To understand this feature, let's consider how the garbage collector works. Suppose we define a class like this:

# AN ITEM IN A LINKED LIST
CLASS LIST_ITEM
VAR ID: INT
VAR NEXT_ITEM: LIST_ITEM
END CLASS

When your program creates a new item using a statement like NEW LIST_ITEM() -> ITEM, a memory block gets allocated from the garbage collector's heap memory. Later, the garbage collector will trace the heap blocks, following every pointer to discover every reachable object; any unreachable objects ("garbage") can safely be freed ("collected").

The garbage collector cannot access the compile-time type information for our LIST_ITEM class. Instead, each memory block includes a special 4-byte header. Using this header, the garbage collector can determine that a pointer (NEXT_ITEM) is located at ITEM's address plus 4 bytes (the size of ID). The header is located at ITEM's address minus 4 bytes.

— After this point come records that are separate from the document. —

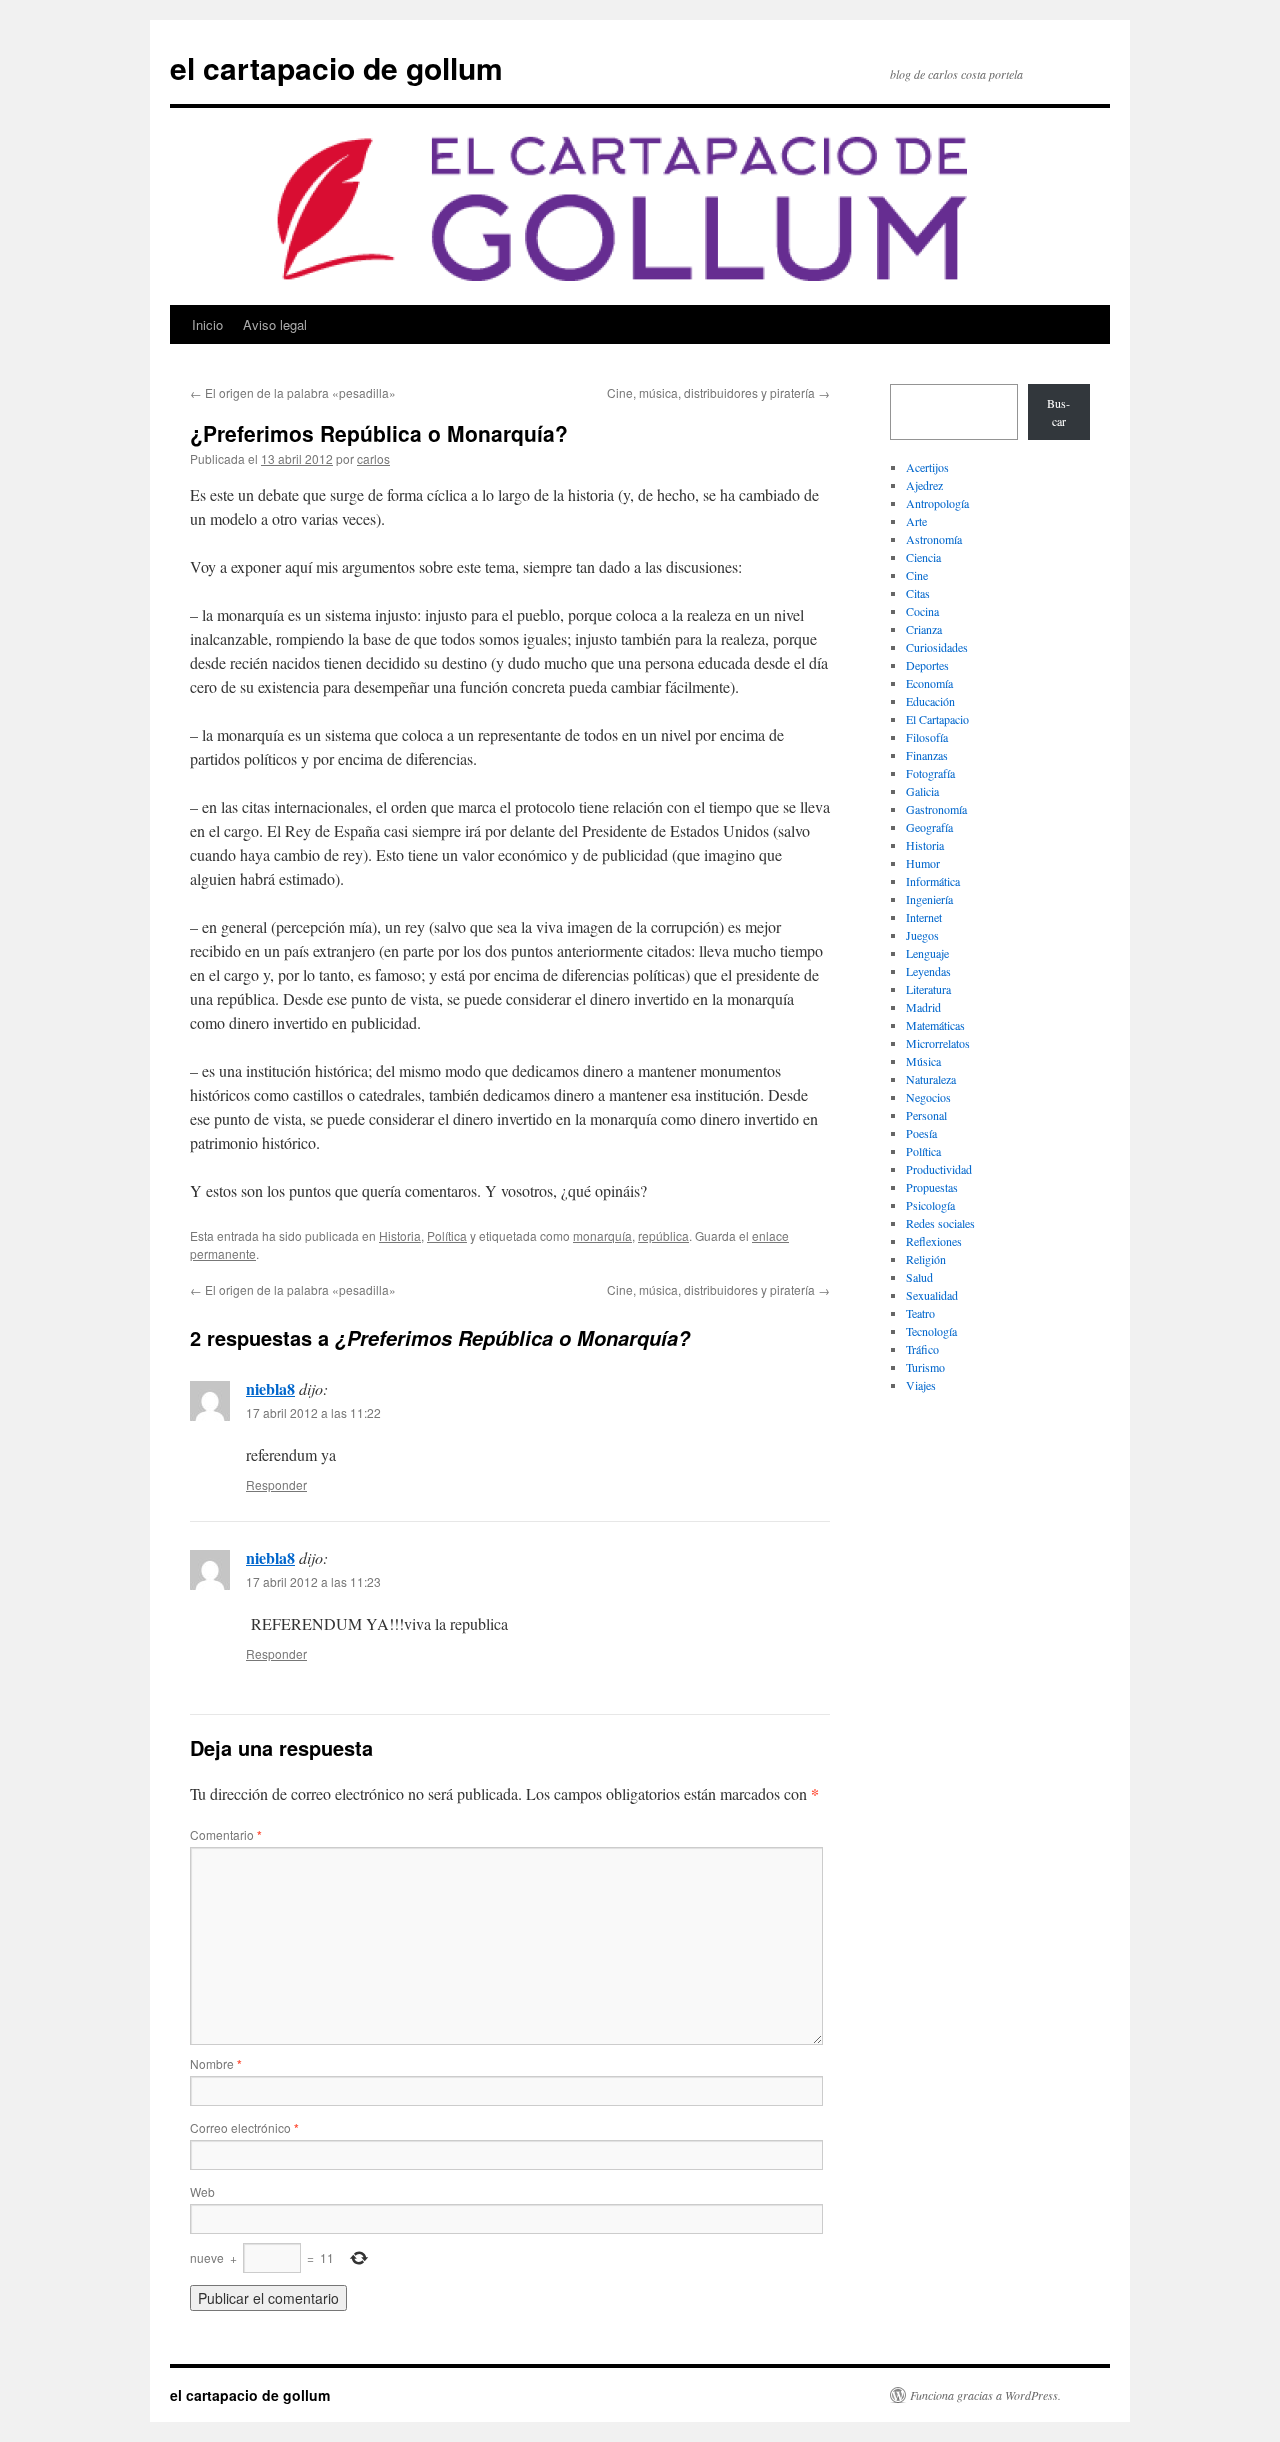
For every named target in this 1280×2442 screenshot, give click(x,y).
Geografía (929, 827)
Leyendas (928, 971)
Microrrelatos (938, 1043)
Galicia (922, 791)
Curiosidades (937, 647)
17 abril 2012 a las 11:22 (313, 1412)
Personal (926, 1115)
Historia (400, 1235)
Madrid (923, 1007)
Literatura (928, 989)
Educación (930, 701)
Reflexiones (934, 1241)
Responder (276, 1484)
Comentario (226, 1834)
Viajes (921, 1385)
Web (202, 2191)
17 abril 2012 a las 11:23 (313, 1581)
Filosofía (927, 737)
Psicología (930, 1205)
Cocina (922, 611)
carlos (373, 458)
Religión (926, 1259)
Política (447, 1235)
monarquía (602, 1235)
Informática (933, 881)
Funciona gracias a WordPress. (985, 2395)
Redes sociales (940, 1223)
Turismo (925, 1367)
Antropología (937, 503)
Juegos (922, 935)
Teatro (920, 1313)
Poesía (921, 1133)
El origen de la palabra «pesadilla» (293, 392)
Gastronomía (936, 809)
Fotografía (930, 773)
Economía (929, 683)
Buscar (1058, 412)
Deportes (927, 665)
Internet (924, 917)
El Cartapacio (937, 719)
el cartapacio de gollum (336, 67)
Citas (918, 593)
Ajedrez (924, 485)
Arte (916, 521)
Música (923, 1061)
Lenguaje (927, 953)
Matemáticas (935, 1025)
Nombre (216, 2063)
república (663, 1235)
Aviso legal (275, 324)
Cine (917, 575)
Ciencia (923, 557)
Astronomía (934, 539)
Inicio (207, 324)
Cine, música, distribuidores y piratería (718, 392)
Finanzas (927, 755)
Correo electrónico (244, 2127)
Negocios (928, 1097)
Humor (923, 863)
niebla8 (270, 1388)
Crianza (924, 629)
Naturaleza (931, 1079)
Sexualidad (932, 1295)
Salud (919, 1277)
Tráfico (922, 1349)
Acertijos (927, 467)
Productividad (939, 1169)
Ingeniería (929, 899)
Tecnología (931, 1331)
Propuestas (932, 1187)
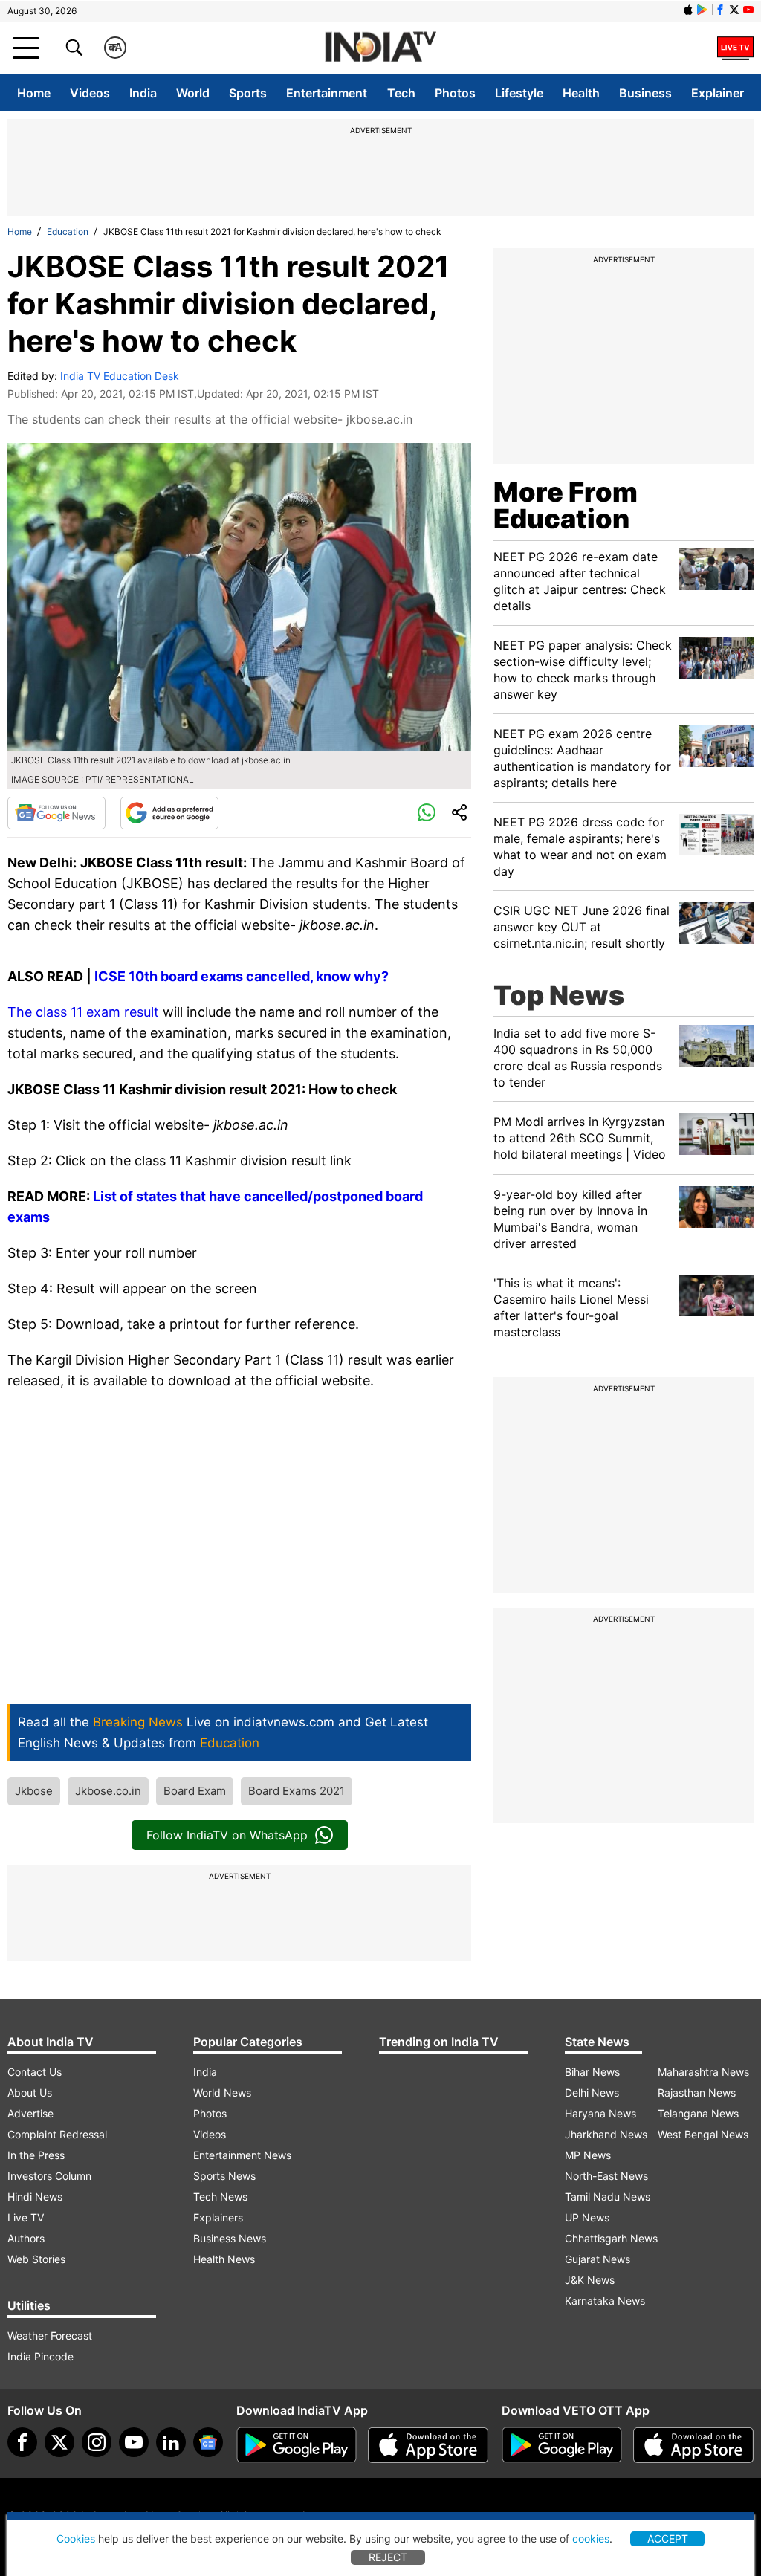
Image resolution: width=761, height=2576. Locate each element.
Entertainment (326, 92)
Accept (667, 2538)
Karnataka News (605, 2300)
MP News (588, 2155)
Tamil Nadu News (607, 2196)
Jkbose (34, 1791)
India (143, 92)
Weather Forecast (49, 2335)
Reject (388, 2557)
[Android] (702, 9)
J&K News (590, 2280)
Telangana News (698, 2113)
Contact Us (34, 2071)
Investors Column (49, 2175)
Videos (90, 92)
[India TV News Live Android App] (296, 2445)
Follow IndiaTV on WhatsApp (227, 1835)
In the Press (36, 2155)
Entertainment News (242, 2155)
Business (645, 92)
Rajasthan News (697, 2092)
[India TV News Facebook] (720, 9)
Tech (401, 92)
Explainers (218, 2217)
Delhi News (592, 2092)
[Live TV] (735, 47)
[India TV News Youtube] (748, 9)
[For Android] (562, 2445)
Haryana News (600, 2113)
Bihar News (592, 2071)
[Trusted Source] (169, 813)
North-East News (606, 2175)
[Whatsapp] (426, 813)
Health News (224, 2259)
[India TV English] (380, 48)
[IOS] (688, 9)
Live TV (25, 2217)
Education (67, 231)
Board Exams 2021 (296, 1791)
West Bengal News (703, 2134)
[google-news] (208, 2442)
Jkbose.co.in (108, 1791)
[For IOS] (693, 2445)
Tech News (220, 2196)
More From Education (565, 505)
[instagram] (96, 2442)
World (193, 92)
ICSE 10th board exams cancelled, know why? (243, 976)
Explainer (717, 92)
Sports (248, 92)
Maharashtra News (703, 2071)
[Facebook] (22, 2442)
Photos (455, 92)
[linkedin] (171, 2442)
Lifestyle (519, 92)
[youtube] (134, 2442)
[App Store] (428, 2445)
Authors (26, 2238)
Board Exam (194, 1791)
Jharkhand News (606, 2134)
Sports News (224, 2175)
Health (581, 92)
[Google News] (56, 813)
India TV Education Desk (119, 375)
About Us (29, 2092)
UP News (587, 2217)
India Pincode (40, 2356)
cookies (590, 2538)
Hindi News (34, 2196)
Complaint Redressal (57, 2134)
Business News (229, 2238)
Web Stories (36, 2259)
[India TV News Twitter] (734, 9)
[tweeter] (59, 2442)
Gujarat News (597, 2259)
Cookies (75, 2538)
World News (222, 2092)
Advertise (30, 2113)
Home (34, 92)
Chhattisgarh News (611, 2238)
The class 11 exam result (83, 1012)
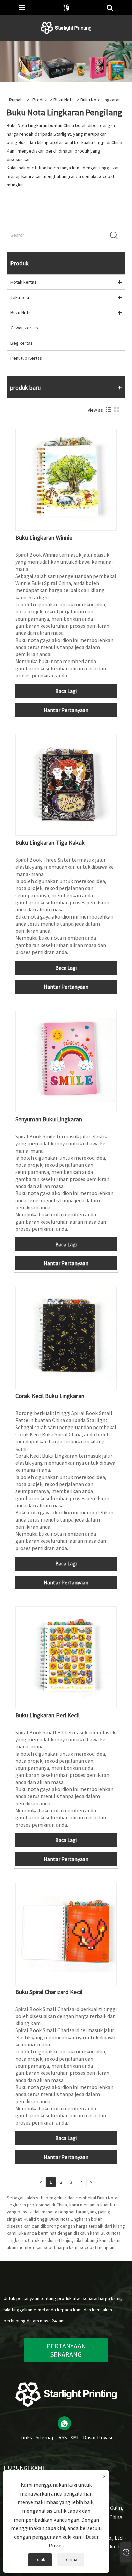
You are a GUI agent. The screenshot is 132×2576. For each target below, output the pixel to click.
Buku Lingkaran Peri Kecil (47, 1715)
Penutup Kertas (26, 358)
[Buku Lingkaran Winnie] (66, 479)
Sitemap (45, 2437)
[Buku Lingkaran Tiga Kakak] (66, 784)
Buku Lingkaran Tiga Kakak (50, 842)
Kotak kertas (23, 282)
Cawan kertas (24, 328)
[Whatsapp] (64, 2423)
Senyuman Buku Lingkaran (48, 1119)
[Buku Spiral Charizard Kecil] (66, 1933)
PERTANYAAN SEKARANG (66, 2350)
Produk (39, 100)
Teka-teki (19, 297)
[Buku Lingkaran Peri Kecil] (66, 1657)
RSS (62, 2437)
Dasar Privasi (97, 2437)
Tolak (40, 2559)
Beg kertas (21, 343)
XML (75, 2437)
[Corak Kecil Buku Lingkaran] (66, 1338)
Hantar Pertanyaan (66, 709)
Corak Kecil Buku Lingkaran (49, 1396)
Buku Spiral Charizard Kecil (48, 1992)
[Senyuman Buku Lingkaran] (66, 1061)
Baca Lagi (66, 691)
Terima (71, 2559)
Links (26, 2437)
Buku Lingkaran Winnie (43, 537)
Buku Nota (63, 100)
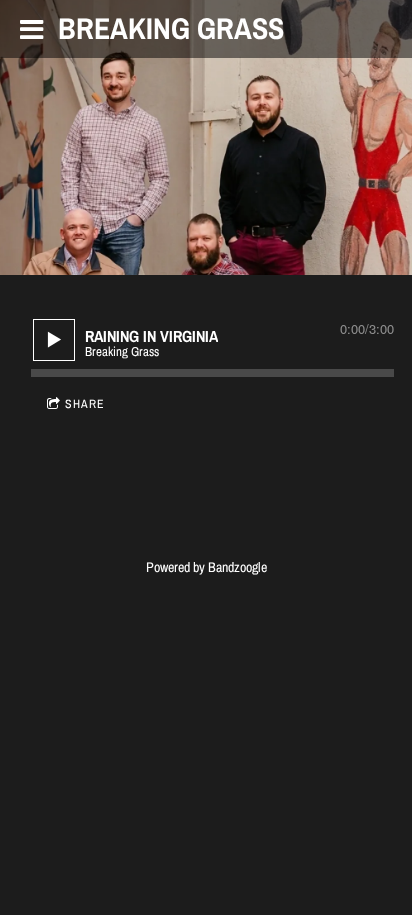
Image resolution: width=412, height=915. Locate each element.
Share (85, 404)
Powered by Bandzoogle (206, 566)
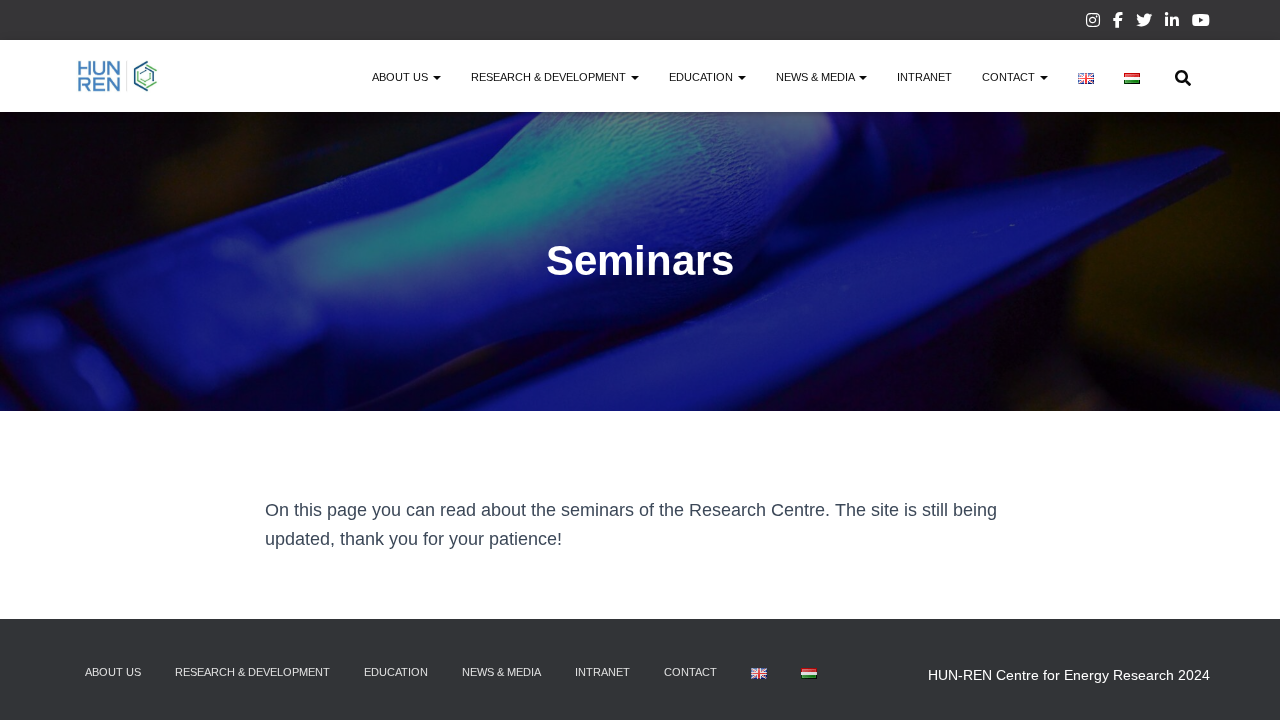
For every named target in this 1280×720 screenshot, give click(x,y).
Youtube (1201, 23)
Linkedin (1172, 23)
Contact (1010, 77)
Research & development (550, 77)
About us (401, 77)
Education (702, 77)
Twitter (1144, 23)
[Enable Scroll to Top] (1240, 680)
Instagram (1093, 23)
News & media (816, 77)
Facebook (1118, 23)
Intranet (924, 77)
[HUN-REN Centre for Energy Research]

Caret types from LOCATED variables

Now consider a variable like KERNEL::CONSOLE_GRID:

MODULE KERNEL
# THE TEXT CONSOLE USES 8 X 8 TILES, WITH ROOM FOR 40 ROWS AND 28 COLS,
# HOWEVER ITS TILEMAP GRID HAS 64 ROWS X 32 COLS = 2048 PAIRS.
# (THERE ARE 24 UNUSED COLUMNS ON THE RIGHT AND 4 UNUSED ROWS ON THE BOTTOM.)
INSET CONSOLE_GRID: ^PAIR[SIZE 2048] LOCATED AT $10_0000 # ..$10_0FFF
. . .
END MODULE

This variable is not part of the heap. It starts at address $10_0000, the beginning of the segment. If the garbage collector were to look for a header at address $10_0000 minus 4, it would read from invalid memory, causing the program to crash. Thus, it's very important that CONSOLE_GRID should never end up in a regular variable.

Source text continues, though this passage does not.